**Exercise objective**: Each line below from the one containing "Click 2 Free" through the one containing "The image size is (650, 435)." should be output exactly as it stands, and no other line should appear.

**Available records**:
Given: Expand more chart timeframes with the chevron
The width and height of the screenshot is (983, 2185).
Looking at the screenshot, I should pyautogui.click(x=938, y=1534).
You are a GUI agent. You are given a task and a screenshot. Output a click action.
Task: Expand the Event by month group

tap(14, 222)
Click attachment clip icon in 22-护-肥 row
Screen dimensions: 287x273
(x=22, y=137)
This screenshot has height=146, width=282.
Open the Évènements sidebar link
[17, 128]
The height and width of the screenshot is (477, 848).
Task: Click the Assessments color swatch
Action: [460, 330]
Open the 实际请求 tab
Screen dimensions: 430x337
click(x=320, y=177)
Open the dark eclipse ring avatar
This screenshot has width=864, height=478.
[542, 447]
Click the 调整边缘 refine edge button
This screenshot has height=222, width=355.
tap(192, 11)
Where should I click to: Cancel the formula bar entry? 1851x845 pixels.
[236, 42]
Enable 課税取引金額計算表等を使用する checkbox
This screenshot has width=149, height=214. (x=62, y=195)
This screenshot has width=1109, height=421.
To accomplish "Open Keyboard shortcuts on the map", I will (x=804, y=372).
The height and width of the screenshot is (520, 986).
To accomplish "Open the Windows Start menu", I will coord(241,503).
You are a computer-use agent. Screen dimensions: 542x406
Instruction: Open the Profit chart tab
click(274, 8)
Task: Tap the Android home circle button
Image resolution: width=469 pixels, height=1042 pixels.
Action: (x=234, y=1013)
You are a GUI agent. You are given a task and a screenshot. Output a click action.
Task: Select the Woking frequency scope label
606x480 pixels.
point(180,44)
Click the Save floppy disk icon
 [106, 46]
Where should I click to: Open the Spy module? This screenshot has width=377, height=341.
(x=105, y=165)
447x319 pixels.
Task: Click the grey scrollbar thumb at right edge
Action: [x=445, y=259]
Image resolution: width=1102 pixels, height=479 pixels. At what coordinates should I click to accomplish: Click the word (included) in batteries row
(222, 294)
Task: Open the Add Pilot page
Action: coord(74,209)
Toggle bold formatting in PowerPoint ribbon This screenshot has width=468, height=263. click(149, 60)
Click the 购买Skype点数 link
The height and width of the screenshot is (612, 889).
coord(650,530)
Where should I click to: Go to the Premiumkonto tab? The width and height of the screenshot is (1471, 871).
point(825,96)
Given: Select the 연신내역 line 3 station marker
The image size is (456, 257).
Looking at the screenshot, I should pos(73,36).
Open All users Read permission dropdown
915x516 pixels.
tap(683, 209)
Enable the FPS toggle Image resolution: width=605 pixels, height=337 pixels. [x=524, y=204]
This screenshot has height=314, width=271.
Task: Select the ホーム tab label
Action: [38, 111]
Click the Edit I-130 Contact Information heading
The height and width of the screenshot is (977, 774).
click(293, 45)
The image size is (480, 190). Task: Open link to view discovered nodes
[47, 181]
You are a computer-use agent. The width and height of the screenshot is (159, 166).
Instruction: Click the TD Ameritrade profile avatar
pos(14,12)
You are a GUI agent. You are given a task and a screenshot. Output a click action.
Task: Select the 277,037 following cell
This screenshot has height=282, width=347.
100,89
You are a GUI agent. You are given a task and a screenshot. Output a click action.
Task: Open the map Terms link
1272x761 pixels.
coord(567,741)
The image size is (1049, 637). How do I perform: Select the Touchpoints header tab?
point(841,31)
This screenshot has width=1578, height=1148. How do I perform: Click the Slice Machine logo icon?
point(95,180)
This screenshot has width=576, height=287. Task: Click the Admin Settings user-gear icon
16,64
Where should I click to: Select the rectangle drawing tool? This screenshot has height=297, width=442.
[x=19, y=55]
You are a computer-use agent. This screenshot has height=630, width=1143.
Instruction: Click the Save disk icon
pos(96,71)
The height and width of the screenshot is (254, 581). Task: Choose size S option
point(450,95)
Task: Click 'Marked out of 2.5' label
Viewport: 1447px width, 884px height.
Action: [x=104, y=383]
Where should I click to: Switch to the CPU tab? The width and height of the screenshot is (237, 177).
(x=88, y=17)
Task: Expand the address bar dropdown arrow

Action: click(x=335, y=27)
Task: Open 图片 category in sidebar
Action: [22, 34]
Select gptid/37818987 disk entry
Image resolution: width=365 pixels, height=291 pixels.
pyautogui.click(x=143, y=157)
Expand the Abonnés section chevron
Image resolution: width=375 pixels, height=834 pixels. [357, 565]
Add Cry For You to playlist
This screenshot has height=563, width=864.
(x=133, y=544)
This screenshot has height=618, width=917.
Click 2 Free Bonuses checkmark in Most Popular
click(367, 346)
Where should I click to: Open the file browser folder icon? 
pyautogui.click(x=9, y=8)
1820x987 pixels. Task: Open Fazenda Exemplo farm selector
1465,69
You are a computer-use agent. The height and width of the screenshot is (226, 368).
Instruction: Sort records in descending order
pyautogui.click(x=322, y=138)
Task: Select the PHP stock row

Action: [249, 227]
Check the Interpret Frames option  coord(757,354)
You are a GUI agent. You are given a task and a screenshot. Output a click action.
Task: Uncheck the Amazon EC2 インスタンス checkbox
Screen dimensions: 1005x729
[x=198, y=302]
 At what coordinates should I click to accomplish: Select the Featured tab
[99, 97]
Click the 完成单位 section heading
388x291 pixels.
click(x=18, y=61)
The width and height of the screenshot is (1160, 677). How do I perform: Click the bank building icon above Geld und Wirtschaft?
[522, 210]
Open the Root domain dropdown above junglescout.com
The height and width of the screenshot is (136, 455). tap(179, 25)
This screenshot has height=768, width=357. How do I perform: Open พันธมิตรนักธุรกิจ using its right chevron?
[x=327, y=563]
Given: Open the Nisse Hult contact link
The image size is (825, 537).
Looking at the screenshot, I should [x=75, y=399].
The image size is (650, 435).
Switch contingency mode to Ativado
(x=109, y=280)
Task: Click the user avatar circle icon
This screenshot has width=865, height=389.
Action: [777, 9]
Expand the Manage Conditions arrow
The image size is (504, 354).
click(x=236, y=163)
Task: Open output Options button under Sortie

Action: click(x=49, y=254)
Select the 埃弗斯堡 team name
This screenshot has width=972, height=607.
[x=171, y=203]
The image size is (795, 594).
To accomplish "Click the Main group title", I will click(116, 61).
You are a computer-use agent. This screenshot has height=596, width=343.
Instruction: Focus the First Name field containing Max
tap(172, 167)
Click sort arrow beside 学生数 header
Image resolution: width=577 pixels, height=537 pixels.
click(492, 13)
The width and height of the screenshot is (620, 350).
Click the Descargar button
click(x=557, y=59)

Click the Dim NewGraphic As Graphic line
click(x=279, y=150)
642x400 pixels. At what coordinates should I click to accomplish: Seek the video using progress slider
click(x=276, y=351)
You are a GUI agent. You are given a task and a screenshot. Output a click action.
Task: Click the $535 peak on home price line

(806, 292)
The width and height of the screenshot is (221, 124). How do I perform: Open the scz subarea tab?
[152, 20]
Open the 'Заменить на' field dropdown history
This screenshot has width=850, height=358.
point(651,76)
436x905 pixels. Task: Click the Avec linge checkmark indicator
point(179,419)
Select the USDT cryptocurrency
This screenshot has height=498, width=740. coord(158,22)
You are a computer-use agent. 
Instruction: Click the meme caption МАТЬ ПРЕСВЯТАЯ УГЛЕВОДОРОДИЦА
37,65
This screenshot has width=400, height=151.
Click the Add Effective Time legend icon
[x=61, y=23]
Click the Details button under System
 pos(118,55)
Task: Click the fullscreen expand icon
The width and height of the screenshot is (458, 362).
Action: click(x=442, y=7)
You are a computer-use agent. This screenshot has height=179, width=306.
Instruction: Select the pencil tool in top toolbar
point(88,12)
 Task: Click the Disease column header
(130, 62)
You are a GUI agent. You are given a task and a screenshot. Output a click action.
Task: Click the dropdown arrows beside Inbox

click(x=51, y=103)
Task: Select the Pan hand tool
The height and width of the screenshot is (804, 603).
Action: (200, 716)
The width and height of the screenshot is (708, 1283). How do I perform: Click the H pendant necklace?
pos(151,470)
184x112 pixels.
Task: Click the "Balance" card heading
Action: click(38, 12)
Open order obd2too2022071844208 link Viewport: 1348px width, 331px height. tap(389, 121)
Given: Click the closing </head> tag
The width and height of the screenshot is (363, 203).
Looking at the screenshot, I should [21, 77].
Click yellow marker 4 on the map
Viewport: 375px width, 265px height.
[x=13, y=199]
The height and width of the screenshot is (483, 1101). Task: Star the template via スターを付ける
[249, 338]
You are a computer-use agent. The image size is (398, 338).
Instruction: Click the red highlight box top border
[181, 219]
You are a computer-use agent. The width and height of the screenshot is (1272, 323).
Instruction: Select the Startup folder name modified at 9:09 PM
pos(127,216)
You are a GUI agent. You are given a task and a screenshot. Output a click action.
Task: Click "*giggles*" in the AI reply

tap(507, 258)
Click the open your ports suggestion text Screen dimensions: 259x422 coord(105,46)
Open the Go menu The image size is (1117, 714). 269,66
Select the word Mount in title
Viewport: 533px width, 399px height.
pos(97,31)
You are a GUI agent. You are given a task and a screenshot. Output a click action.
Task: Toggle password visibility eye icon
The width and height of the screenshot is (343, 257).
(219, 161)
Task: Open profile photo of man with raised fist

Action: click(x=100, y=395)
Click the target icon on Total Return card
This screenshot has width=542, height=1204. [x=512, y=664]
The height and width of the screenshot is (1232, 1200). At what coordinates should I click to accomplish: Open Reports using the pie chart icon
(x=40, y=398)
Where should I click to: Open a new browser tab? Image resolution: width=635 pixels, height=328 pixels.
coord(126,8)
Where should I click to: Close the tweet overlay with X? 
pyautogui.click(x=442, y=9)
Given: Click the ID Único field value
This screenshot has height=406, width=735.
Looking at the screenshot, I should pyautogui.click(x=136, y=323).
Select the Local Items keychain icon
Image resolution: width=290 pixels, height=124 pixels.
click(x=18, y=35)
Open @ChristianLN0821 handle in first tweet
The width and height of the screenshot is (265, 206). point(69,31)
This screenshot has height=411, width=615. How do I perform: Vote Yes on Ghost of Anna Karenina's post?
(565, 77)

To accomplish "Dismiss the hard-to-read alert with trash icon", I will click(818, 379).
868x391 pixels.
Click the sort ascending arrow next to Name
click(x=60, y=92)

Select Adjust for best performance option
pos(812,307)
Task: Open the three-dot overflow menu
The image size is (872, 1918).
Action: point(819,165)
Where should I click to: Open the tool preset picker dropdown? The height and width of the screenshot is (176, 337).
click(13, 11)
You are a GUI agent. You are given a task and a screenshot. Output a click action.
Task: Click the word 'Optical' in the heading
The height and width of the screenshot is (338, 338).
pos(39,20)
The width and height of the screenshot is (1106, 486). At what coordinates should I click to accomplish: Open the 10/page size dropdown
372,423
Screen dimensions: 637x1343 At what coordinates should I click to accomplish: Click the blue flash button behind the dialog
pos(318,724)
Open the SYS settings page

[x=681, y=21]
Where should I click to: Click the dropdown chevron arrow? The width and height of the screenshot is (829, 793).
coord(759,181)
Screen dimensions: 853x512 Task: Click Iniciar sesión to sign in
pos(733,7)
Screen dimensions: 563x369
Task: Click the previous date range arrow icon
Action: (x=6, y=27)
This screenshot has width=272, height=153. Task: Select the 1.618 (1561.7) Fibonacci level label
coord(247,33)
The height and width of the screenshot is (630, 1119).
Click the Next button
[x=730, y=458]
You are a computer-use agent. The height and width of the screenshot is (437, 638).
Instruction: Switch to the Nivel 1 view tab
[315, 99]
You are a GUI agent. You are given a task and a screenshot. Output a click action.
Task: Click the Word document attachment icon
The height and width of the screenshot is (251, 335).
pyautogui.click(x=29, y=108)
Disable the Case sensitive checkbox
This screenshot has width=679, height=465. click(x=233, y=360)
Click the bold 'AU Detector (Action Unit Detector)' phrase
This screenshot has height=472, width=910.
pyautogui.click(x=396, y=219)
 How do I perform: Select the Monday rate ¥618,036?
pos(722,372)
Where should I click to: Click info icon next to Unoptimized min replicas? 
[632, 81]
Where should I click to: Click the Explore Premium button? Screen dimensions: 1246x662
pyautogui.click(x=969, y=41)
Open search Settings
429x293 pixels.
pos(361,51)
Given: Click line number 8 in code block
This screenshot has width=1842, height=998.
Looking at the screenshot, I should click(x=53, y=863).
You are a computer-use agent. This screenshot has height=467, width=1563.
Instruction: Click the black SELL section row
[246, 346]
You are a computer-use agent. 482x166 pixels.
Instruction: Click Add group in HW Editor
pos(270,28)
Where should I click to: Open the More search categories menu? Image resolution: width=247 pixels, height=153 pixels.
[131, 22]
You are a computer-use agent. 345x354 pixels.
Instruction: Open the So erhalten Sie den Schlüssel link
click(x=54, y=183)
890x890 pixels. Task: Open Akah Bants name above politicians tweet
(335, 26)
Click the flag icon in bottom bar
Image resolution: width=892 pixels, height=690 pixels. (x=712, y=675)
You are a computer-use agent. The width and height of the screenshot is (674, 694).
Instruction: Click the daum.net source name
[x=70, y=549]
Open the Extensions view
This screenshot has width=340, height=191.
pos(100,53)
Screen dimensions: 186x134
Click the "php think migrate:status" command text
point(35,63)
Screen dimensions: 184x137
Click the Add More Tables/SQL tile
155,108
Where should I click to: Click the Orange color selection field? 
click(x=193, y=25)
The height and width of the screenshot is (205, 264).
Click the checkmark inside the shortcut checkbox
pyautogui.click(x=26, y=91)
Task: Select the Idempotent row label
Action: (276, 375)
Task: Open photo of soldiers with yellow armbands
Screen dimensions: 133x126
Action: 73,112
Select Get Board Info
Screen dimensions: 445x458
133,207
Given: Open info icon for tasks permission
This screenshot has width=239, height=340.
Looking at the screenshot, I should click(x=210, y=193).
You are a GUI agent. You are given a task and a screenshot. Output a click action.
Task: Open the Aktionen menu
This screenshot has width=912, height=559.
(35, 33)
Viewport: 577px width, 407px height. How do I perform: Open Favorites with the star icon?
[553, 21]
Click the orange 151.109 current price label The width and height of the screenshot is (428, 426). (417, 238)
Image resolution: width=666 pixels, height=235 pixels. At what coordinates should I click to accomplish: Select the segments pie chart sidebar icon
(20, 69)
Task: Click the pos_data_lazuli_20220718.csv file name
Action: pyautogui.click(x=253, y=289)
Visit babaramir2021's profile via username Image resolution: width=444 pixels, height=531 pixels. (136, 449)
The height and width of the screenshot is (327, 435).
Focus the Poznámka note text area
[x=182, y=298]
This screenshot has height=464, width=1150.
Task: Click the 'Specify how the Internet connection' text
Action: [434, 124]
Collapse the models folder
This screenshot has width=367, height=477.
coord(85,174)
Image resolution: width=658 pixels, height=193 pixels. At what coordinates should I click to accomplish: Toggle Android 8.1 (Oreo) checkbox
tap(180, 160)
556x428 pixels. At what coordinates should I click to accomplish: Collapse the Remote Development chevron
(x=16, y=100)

**Task answer**:
Click 2 Free Bonuses checkmark in Most Popular
click(367, 346)
Where should I click to: Open the file browser folder icon? 
pyautogui.click(x=9, y=8)
1820x987 pixels. Task: Open Fazenda Exemplo farm selector
1465,69
You are a computer-use agent. The height and width of the screenshot is (226, 368).
Instruction: Sort records in descending order
pyautogui.click(x=322, y=138)
Task: Select the PHP stock row

Action: [249, 227]
Check the Interpret Frames option  coord(757,354)
You are a GUI agent. You are given a task and a screenshot. Output a click action.
Task: Uncheck the Amazon EC2 インスタンス checkbox
Screen dimensions: 1005x729
[x=198, y=302]
 At what coordinates should I click to accomplish: Select the Featured tab
[99, 97]
Click the 完成单位 section heading
388x291 pixels.
click(x=18, y=61)
The width and height of the screenshot is (1160, 677). How do I perform: Click the bank building icon above Geld und Wirtschaft?
[522, 210]
Open the Root domain dropdown above junglescout.com
The height and width of the screenshot is (136, 455). tap(179, 25)
This screenshot has height=768, width=357. How do I perform: Open พันธมิตรนักธุรกิจ using its right chevron?
[x=327, y=563]
Given: Open the Nisse Hult contact link
The image size is (825, 537).
Looking at the screenshot, I should [x=75, y=399].
The image size is (650, 435).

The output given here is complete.